Results. Between 500 and >1000 polypeptides with a molecular weight ranging from 800 to 10 000 Da could be detected in individual samples, and were identified via their mass and their particular migration time in capillary electrophoresis. In ultrafiltrate from uraemic plasma, 1394 polypeptides were detected in the high-flux vs 1046 in the low-flux samples, while in ultrafiltrate from normal plasma, 544 polypeptides vs 490 were found in ultrafiltrate from normal plasma obtained from membranes with comparable cut-off. In addition, polypeptides >5 kDa were virtually only detected in the uraemic ultrafiltrate from the high-flux membrane (n = 28 vs n = 5 with the low-flux membrane). To demonstrate the feasibility of further characterizing the detected molecules, polypeptides present exclusively in uraemic ultrafiltrate were chosen for sequencing analyses. A 950.6 Da polypeptide was identified as a fragment of the salivary proline-rich protein. A 1291.8 Da fragment was derived from -fibrinogen.

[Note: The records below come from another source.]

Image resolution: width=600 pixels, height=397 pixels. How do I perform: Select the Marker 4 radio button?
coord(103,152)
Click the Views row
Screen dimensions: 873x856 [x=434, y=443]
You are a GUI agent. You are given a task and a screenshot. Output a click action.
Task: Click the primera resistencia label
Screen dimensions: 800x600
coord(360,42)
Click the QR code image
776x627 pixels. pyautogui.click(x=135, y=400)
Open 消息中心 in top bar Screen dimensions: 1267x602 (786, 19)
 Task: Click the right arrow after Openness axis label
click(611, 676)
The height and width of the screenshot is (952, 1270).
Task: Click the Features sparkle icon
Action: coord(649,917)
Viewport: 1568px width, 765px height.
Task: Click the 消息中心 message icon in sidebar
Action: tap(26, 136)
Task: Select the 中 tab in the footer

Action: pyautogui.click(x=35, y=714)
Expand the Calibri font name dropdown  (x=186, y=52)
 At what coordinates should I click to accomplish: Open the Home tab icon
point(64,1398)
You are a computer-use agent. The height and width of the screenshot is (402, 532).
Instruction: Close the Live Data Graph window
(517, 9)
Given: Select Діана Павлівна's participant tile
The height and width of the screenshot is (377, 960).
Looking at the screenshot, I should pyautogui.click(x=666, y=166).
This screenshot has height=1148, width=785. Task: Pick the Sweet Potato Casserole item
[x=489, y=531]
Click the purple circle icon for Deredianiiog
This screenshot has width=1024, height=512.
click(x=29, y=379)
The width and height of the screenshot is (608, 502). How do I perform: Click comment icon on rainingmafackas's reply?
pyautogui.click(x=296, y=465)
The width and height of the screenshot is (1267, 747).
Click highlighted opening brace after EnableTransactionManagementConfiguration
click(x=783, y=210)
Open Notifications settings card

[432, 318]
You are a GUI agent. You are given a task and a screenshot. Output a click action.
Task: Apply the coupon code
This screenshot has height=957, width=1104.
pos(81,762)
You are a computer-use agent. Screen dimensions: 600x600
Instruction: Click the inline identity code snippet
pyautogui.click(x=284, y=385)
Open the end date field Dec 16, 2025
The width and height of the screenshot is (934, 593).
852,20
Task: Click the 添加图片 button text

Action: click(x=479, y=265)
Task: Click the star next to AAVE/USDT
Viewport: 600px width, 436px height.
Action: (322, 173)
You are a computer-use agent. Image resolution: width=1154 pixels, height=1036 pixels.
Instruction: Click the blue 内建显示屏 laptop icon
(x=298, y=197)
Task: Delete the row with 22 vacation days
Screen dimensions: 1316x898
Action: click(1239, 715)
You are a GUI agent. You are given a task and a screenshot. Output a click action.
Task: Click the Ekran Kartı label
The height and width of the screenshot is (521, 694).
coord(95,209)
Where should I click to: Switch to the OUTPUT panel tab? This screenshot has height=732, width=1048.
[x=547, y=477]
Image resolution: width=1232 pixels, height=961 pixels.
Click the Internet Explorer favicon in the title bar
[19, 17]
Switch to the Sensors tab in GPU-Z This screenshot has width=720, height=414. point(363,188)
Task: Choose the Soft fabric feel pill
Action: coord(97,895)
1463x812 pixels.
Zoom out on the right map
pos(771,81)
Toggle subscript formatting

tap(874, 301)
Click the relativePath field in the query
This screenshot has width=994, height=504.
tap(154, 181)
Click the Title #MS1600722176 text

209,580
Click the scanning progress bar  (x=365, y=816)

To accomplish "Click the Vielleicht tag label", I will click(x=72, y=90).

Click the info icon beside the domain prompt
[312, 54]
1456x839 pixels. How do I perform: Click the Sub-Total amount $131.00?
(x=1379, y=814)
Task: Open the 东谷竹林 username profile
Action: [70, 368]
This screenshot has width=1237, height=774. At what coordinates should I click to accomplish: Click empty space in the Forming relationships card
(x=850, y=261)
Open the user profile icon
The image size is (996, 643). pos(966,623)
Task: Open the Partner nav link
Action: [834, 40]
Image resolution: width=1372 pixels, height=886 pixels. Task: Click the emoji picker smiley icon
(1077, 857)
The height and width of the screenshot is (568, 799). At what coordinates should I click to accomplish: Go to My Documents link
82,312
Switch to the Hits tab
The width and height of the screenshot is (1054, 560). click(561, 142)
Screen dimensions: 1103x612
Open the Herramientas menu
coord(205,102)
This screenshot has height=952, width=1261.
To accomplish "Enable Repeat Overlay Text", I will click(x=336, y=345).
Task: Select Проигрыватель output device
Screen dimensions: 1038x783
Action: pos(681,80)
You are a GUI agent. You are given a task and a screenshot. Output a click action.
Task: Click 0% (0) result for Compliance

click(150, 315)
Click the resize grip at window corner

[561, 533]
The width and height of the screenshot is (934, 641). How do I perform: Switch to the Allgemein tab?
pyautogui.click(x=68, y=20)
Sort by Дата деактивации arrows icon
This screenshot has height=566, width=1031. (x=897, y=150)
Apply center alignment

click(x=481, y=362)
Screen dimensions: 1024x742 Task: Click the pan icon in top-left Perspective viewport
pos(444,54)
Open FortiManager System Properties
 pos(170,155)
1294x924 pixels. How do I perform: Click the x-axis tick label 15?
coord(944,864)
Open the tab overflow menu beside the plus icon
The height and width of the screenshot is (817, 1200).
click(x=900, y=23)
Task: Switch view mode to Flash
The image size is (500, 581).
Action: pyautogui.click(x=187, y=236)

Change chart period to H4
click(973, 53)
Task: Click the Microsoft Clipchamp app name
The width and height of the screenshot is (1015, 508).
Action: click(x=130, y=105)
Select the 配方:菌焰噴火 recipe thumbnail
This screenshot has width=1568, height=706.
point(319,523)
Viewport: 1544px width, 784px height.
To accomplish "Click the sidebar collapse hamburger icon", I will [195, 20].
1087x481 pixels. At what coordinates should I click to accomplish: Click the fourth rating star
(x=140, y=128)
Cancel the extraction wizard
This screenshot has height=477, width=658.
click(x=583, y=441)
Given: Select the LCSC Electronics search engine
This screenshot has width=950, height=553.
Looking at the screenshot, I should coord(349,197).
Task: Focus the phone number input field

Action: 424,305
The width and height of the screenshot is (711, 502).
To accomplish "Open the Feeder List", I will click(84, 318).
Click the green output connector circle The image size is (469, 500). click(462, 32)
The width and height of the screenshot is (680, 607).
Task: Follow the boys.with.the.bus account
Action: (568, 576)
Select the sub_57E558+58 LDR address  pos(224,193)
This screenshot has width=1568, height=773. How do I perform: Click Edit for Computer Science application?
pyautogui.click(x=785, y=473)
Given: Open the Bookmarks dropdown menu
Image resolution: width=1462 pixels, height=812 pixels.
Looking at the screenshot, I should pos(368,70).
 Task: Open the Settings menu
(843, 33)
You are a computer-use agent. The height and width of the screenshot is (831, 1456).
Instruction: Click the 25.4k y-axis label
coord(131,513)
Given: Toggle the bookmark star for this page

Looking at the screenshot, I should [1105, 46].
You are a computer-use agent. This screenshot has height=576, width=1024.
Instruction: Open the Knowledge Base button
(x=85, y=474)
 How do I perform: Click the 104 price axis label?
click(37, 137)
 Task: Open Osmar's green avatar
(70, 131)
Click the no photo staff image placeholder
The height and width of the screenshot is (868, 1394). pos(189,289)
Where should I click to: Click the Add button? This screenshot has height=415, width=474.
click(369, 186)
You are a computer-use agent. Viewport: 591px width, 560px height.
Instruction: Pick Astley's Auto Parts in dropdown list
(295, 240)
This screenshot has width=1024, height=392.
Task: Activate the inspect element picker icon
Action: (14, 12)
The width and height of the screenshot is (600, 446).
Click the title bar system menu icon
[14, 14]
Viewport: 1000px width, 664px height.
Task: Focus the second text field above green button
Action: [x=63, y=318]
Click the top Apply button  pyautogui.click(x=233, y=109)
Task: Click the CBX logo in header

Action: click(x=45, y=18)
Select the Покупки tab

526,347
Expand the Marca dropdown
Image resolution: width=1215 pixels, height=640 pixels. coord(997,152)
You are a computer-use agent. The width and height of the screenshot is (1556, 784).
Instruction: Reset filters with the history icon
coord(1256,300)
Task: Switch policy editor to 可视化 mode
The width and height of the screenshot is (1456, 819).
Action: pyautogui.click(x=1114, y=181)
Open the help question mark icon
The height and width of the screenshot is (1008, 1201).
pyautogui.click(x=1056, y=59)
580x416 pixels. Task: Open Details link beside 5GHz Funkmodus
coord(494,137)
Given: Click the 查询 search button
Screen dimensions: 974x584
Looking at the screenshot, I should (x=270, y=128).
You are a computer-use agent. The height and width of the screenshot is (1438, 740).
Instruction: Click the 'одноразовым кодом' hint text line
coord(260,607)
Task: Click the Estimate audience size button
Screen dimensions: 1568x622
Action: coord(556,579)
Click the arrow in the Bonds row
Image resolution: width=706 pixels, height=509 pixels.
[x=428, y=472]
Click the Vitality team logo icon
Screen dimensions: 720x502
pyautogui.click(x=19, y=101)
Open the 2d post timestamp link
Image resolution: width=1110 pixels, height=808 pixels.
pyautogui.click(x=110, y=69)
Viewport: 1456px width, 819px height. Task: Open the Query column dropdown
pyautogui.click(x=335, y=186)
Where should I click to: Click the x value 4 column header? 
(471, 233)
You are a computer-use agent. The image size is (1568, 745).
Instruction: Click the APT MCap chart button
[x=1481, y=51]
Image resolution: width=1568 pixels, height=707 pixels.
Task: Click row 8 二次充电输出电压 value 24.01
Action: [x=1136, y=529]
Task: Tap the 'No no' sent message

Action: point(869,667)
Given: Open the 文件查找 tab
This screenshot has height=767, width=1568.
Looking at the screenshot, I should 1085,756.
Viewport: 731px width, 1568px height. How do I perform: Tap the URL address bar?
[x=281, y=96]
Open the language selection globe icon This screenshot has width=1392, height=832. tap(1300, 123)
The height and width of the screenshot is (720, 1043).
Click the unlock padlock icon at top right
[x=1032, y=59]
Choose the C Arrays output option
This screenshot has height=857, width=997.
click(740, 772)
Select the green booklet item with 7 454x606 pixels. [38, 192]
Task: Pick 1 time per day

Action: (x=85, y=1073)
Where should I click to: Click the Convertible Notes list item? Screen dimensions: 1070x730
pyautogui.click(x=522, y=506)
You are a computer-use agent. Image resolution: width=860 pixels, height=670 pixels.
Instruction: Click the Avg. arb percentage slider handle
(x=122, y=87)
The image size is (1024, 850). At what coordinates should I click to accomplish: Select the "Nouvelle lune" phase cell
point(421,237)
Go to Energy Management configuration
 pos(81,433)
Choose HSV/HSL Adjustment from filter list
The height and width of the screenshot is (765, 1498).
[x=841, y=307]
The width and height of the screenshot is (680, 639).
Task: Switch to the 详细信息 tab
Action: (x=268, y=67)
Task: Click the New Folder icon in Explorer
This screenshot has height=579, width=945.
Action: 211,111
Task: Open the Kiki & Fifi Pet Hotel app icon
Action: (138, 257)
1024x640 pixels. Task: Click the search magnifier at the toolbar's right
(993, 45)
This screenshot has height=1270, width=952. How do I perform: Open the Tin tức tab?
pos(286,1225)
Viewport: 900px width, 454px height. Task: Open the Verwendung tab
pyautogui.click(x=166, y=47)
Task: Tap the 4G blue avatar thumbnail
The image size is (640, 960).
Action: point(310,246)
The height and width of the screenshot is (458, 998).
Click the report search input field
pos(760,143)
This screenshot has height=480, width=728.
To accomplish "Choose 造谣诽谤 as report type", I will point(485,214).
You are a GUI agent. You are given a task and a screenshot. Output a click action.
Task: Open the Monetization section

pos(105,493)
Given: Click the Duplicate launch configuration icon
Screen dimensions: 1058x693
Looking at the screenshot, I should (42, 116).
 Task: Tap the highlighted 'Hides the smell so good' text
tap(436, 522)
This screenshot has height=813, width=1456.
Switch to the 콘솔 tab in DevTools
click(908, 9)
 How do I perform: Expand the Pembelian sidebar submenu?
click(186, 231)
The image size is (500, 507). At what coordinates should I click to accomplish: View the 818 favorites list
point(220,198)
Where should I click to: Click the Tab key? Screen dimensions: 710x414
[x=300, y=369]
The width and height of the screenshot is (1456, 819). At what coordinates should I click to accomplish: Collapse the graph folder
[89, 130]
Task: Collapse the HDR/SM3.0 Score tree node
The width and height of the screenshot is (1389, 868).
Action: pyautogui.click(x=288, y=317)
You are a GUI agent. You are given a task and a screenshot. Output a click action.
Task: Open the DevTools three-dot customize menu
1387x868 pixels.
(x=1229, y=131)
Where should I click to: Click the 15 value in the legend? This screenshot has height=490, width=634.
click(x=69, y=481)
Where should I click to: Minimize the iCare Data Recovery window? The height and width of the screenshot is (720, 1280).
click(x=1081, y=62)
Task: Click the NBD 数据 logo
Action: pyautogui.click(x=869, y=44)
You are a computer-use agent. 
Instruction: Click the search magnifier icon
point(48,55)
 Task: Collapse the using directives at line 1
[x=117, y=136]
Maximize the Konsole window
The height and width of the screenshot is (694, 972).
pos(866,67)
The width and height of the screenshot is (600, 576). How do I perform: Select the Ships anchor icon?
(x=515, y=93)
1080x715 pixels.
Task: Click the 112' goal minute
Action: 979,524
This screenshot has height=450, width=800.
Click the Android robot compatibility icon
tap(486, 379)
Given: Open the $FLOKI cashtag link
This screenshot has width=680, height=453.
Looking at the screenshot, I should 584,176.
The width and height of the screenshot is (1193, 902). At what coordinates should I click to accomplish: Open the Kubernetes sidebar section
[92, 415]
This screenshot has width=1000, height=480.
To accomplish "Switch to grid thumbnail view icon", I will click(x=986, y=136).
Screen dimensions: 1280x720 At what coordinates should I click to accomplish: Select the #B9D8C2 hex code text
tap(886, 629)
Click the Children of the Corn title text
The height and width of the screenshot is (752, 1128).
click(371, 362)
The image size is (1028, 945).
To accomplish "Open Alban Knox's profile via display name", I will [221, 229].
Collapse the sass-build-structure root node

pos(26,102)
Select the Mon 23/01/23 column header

Conclusion. The data presented here strongly suggest that the application of proteomic approaches such as capillary electrophoresis and mass spectrometry will result in the identification of many more uraemic solutes than those known at present. This could enable the introduction of more direct elimination strategies, since it is possible to obtain an extended appreciation of the removal capacities of particular dialyser membranes.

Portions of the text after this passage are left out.